(Stored data entries)
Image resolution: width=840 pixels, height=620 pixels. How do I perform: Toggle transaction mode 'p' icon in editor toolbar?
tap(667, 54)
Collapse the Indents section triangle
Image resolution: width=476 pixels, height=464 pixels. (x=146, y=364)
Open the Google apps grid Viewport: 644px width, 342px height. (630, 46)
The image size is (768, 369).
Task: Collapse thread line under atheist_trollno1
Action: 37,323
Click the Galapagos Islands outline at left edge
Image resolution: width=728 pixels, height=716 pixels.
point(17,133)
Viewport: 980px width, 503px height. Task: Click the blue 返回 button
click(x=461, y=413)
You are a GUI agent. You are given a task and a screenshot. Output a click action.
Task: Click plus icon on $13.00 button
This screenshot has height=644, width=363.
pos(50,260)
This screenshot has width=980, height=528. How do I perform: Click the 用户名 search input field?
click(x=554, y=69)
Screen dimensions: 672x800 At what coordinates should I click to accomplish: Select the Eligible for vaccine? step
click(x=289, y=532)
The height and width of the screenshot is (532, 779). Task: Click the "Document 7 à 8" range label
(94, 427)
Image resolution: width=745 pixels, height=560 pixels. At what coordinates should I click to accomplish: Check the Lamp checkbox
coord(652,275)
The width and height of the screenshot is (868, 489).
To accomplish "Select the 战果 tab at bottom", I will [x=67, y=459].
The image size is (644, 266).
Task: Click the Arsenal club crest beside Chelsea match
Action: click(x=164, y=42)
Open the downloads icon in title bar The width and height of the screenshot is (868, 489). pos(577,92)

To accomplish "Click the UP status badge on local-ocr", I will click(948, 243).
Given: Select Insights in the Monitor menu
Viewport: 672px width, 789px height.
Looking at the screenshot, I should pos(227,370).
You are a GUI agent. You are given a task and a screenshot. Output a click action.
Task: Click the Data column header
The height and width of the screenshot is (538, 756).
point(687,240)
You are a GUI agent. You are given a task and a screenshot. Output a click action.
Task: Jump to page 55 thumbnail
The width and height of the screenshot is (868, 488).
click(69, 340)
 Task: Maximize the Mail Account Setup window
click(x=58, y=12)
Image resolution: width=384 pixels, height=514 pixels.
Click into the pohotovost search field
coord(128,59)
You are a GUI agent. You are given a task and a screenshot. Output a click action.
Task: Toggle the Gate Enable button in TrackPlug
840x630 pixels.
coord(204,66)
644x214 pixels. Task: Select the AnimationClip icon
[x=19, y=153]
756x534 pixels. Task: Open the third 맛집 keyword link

WORK ITEM >> Repeat the data in full. Alter nothing.

RESULT FOR THIS TASK >>
Image resolution: width=840 pixels, height=620 pixels. How do I perform: Toggle transaction mode 'p' icon in editor toolbar?
tap(667, 54)
Collapse the Indents section triangle
Image resolution: width=476 pixels, height=464 pixels. (x=146, y=364)
Open the Google apps grid Viewport: 644px width, 342px height. (630, 46)
The image size is (768, 369).
Task: Collapse thread line under atheist_trollno1
Action: 37,323
Click the Galapagos Islands outline at left edge
Image resolution: width=728 pixels, height=716 pixels.
point(17,133)
Viewport: 980px width, 503px height. Task: Click the blue 返回 button
click(x=461, y=413)
You are a GUI agent. You are given a task and a screenshot. Output a click action.
Task: Click plus icon on $13.00 button
This screenshot has height=644, width=363.
pos(50,260)
This screenshot has width=980, height=528. How do I perform: Click the 用户名 search input field?
click(x=554, y=69)
Screen dimensions: 672x800 At what coordinates should I click to accomplish: Select the Eligible for vaccine? step
click(x=289, y=532)
The height and width of the screenshot is (532, 779). Task: Click the "Document 7 à 8" range label
(94, 427)
Image resolution: width=745 pixels, height=560 pixels. At what coordinates should I click to accomplish: Check the Lamp checkbox
coord(652,275)
The width and height of the screenshot is (868, 489).
To accomplish "Select the 战果 tab at bottom", I will [x=67, y=459].
The image size is (644, 266).
Task: Click the Arsenal club crest beside Chelsea match
Action: click(x=164, y=42)
Open the downloads icon in title bar The width and height of the screenshot is (868, 489). pos(577,92)

To accomplish "Click the UP status badge on local-ocr", I will click(948, 243).
Given: Select Insights in the Monitor menu
Viewport: 672px width, 789px height.
Looking at the screenshot, I should pos(227,370).
You are a GUI agent. You are given a task and a screenshot. Output a click action.
Task: Click the Data column header
The height and width of the screenshot is (538, 756).
point(687,240)
You are a GUI agent. You are given a task and a screenshot. Output a click action.
Task: Jump to page 55 thumbnail
The width and height of the screenshot is (868, 488).
click(69, 340)
 Task: Maximize the Mail Account Setup window
click(x=58, y=12)
Image resolution: width=384 pixels, height=514 pixels.
Click into the pohotovost search field
coord(128,59)
You are a GUI agent. You are given a task and a screenshot. Output a click action.
Task: Toggle the Gate Enable button in TrackPlug
840x630 pixels.
coord(204,66)
644x214 pixels. Task: Select the AnimationClip icon
[x=19, y=153]
756x534 pixels. Task: Open the third 맛집 keyword link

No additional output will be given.